In 2014, President Obama signed a farm bill that allowed farmers to grow hemp under USDA and state supervision. Since then, 30 U.S. states have followed in allowing hemp cultivation projects.

Forty-one growers in Minnesota are authorized to cultivate hemp on about 1,200 acres under a state pilot program. The bill will now allow prospective growers to cultivate the crop.

For pilot growers, the bill removes legal hurdles they faced in getting the most value out of their crop.

“It will open up commerce,” said Ted Galaty, who has a test acreage of hemp south of Zumbrota.

Cultivators can now get loans for equipment or starter seed and will be able to transport their crop across state lines. Growers will be entitled to insurance coverage in the same way that farmers for other legal agriculture products are under the Federal Crop Insurance Act.

Most Minnesota producers have brought the crop to Canada, where hemp is legal to cultivate and process. Galaty plans to have his crop processed next season at a facility in Wisconsin that is scheduled to come online in 2019.
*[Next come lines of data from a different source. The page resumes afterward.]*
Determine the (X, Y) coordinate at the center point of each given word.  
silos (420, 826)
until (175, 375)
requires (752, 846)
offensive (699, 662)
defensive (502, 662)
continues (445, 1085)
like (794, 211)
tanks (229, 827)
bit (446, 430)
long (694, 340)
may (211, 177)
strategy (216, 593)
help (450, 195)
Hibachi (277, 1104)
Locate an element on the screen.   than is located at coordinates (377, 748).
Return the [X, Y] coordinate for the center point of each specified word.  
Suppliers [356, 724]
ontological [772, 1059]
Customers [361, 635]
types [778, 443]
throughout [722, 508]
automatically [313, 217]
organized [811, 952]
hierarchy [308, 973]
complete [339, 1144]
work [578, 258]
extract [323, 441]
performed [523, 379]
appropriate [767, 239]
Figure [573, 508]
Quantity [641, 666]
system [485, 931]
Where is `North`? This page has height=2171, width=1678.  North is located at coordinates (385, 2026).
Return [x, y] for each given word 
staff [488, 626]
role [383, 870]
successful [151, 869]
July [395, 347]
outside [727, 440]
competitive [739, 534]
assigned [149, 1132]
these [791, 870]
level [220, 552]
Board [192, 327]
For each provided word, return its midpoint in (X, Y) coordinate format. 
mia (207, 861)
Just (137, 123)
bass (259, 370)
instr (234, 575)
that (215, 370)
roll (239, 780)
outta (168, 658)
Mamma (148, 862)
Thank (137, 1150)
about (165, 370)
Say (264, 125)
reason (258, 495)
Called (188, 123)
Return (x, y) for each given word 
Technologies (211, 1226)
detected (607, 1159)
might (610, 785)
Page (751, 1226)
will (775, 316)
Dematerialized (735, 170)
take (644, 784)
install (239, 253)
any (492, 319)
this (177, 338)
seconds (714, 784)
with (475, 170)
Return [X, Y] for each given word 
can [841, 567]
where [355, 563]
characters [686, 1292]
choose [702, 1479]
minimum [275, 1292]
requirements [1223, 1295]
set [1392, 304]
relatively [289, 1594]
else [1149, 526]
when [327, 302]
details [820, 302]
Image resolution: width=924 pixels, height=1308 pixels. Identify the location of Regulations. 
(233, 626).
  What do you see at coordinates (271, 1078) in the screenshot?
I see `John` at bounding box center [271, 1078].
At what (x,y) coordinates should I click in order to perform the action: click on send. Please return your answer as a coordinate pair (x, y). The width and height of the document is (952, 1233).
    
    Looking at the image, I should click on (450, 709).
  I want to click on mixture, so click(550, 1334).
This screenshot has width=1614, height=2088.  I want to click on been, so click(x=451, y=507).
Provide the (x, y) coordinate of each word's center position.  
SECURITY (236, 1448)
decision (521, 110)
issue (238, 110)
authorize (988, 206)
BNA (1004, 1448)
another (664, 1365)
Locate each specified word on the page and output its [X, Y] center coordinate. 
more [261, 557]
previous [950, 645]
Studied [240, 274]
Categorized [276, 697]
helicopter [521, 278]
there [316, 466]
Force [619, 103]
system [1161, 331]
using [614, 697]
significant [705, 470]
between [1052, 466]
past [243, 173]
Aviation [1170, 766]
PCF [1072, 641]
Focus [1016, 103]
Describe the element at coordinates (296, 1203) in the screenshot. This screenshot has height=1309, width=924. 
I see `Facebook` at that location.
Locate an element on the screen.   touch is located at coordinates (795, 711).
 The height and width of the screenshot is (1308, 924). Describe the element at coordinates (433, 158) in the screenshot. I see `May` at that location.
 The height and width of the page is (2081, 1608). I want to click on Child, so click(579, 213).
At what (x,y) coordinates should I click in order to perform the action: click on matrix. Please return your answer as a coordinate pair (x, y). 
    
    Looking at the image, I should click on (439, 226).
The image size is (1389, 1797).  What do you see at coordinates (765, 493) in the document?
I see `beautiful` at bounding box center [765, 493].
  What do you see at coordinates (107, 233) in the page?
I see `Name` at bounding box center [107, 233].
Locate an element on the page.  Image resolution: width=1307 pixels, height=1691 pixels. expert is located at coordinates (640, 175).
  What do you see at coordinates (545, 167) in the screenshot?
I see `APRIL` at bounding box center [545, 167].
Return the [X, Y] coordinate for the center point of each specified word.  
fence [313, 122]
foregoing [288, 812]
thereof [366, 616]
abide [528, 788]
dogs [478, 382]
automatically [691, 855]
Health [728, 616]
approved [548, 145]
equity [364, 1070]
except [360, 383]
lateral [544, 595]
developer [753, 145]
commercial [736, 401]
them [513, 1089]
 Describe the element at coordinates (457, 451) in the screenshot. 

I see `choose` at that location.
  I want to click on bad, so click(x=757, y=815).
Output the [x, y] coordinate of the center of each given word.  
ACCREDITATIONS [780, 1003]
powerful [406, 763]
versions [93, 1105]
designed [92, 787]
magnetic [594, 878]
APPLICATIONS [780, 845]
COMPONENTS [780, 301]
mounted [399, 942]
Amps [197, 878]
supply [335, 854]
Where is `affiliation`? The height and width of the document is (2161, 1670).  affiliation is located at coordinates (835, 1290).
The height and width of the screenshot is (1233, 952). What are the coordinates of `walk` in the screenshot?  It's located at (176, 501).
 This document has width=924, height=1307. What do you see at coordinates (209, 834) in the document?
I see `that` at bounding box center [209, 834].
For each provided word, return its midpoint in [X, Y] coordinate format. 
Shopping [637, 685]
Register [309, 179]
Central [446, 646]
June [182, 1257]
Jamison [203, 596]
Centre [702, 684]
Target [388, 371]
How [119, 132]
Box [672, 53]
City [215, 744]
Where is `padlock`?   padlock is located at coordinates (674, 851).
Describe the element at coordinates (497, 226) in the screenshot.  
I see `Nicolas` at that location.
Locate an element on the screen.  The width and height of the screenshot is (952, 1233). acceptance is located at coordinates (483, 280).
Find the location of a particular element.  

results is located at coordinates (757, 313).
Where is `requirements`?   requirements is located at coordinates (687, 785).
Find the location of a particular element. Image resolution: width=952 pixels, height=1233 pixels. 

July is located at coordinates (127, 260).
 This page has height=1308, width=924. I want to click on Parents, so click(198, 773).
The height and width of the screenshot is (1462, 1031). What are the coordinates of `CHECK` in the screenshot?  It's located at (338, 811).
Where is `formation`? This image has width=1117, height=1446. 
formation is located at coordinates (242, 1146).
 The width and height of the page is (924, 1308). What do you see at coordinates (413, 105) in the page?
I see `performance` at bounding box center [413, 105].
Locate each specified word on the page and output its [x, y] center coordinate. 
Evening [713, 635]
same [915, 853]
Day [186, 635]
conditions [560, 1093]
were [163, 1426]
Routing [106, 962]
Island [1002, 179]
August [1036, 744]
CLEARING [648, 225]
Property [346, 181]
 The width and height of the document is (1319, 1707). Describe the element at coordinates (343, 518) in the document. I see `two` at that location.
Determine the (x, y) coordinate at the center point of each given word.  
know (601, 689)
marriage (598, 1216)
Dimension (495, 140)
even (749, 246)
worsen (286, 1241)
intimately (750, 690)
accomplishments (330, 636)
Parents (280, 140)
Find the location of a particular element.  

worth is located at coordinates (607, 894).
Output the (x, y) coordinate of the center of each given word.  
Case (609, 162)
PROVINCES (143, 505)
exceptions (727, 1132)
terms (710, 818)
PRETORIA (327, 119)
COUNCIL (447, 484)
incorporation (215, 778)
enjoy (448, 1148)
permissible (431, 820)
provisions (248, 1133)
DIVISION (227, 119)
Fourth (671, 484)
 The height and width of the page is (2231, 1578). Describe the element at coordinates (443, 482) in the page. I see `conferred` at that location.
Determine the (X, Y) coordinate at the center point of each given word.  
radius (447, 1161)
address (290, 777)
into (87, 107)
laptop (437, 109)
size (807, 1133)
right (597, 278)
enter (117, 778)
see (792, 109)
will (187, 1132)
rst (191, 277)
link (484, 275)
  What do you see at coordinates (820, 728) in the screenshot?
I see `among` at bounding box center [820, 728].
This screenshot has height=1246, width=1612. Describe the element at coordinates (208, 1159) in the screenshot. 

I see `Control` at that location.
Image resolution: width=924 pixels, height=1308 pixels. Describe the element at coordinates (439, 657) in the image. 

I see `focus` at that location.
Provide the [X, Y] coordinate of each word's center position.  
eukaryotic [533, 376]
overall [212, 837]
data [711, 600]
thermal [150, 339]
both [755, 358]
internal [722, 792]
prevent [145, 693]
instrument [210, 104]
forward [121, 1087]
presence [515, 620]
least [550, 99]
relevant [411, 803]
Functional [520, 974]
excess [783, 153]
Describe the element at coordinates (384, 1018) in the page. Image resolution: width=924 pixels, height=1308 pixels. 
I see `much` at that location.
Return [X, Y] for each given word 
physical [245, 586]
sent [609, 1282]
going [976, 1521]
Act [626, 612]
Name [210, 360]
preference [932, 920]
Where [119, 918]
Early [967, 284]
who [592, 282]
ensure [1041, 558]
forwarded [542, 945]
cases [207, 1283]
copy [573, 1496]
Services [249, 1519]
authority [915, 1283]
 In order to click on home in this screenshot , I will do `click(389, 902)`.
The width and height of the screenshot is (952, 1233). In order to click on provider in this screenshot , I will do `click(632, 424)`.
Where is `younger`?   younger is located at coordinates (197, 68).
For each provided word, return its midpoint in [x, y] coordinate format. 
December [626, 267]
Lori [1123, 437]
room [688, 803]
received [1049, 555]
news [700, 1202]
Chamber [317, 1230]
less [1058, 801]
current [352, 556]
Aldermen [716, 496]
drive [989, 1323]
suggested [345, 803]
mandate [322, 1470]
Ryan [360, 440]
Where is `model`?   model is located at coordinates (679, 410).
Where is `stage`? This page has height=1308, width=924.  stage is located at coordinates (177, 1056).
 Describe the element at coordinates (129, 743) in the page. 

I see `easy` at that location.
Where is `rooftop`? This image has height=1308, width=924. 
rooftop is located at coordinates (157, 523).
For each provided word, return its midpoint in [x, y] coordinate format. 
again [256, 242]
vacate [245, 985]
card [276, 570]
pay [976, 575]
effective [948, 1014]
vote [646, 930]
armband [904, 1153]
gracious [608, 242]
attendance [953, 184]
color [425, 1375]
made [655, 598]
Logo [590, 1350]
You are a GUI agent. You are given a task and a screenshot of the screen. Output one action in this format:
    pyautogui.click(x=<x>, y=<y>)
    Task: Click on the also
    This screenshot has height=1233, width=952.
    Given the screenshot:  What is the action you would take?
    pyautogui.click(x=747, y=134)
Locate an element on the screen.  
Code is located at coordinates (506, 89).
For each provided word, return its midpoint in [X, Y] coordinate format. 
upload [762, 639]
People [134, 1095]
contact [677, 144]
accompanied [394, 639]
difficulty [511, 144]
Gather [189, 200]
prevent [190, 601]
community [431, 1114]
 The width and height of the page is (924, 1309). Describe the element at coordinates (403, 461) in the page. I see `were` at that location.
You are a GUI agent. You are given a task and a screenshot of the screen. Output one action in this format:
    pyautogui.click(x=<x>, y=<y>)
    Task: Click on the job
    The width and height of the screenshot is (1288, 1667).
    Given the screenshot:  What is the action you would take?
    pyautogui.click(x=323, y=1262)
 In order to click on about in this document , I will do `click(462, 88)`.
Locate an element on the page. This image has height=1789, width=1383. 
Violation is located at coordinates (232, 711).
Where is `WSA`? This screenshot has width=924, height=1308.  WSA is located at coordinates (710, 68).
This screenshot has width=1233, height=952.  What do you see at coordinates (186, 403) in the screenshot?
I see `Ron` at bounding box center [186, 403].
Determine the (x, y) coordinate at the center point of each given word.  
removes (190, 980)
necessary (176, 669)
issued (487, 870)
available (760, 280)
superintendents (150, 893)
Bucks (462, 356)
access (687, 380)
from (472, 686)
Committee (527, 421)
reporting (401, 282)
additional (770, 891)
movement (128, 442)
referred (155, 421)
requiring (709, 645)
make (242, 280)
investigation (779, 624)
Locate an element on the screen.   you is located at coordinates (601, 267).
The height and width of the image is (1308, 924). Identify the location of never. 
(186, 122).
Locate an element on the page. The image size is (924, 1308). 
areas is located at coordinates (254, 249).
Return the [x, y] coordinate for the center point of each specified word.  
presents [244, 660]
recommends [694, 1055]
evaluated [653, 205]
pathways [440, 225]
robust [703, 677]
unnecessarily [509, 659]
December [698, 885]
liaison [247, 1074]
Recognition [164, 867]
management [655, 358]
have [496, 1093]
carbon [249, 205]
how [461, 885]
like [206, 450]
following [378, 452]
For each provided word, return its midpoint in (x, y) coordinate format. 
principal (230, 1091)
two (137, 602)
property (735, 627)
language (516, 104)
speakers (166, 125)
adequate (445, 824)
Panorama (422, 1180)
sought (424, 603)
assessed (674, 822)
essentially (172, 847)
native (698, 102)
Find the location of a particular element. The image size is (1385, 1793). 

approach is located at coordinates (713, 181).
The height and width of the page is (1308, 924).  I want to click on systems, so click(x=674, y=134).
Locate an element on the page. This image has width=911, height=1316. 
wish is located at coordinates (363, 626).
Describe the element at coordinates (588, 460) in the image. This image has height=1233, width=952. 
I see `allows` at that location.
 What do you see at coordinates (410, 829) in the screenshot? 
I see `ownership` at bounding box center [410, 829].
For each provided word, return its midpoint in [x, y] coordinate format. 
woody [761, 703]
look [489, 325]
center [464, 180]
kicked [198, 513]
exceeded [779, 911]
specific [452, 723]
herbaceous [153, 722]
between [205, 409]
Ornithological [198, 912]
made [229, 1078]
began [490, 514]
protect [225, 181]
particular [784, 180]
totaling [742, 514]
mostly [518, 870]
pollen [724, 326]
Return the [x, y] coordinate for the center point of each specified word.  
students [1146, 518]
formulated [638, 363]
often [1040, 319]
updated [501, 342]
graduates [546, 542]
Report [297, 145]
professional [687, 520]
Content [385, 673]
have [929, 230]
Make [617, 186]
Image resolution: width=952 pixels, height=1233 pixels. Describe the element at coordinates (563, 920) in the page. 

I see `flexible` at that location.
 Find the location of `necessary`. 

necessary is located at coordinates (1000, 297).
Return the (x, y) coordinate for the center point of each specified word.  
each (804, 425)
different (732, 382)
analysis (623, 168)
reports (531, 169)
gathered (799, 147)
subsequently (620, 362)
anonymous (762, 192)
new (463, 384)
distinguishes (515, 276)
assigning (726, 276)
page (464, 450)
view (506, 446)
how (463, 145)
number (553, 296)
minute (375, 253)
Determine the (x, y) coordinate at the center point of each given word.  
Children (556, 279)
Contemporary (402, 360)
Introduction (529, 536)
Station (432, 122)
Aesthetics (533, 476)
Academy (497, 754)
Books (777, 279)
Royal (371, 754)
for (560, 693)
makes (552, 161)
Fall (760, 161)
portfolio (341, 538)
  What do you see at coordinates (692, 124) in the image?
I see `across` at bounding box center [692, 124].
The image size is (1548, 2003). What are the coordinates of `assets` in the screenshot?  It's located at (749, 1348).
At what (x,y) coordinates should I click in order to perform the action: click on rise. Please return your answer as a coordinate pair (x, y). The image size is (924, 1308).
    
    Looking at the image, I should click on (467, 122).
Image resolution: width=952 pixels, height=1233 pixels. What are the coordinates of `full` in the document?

“This year, I couldn’t drive my crop to North Dakota or to Iowa,” he said. “The minute you drive to Iowa, you’re carrying an illegal product.”

Galaty is also looking at buying equipment to process fiber in the stalks.

Minnesota growers will still have to submit cultivation plans to the USDA through the state Minnesota Department of Agriculture. Cultivators must demonstrate the product they plan to grow contains less than 0.3 percent THC — the psychoactive compound in marijuana that gets users high.

Hemp is a cousin of marijuana, but Galaty said that’s like saying a pug is a cousin to a wolf. Hemp offers far more value to growers.

“This plant is amazing because you can use all parts of it,” Galaty said, adding the legalization was “inevitable” given the plant’s benefits and uses.

The flowers and seeds can be processed into CBD, or cannabidiol, a non-intoxicating compound found in marijuana and hemp. The stalks can be processed for fiber to make paper, cloth, rope, wood-like material or hemp concrete.

Under the farm bill, CBD oil produced by licensed growers in a manner regulated by state and federal guidelines will be legal to sell. Galaty hopes this change makes it possible to sell products from his hemp locally next year.

“Next year, I’ll have somewhere to bring my crop,” he said.

Opening the CBD market will have a big economic impact, he added, noting major companies are already exploring its use in tea, sodas and other drinks. He said bringing it under the auspices of the FDA will help regulate CBD content products and medications that were illegal at the federal level.

This fall, Galaty used his acres of hemp to create an educational maze. When he went to cut stalks for the maze path, he immediately bound up his trimmer with hemp fibers. He has been unable to free the mechanism.

He is currently harvesting the stalks from the crop for the woody fibers.

“It’s like a balsa wood — a little bit harder than a balsa wood,” he said.

Galaty said he plans to have a maze again this year but grow a taller variety. He plans to have the oil processed in Wisconsin and will work to process the fibers himself.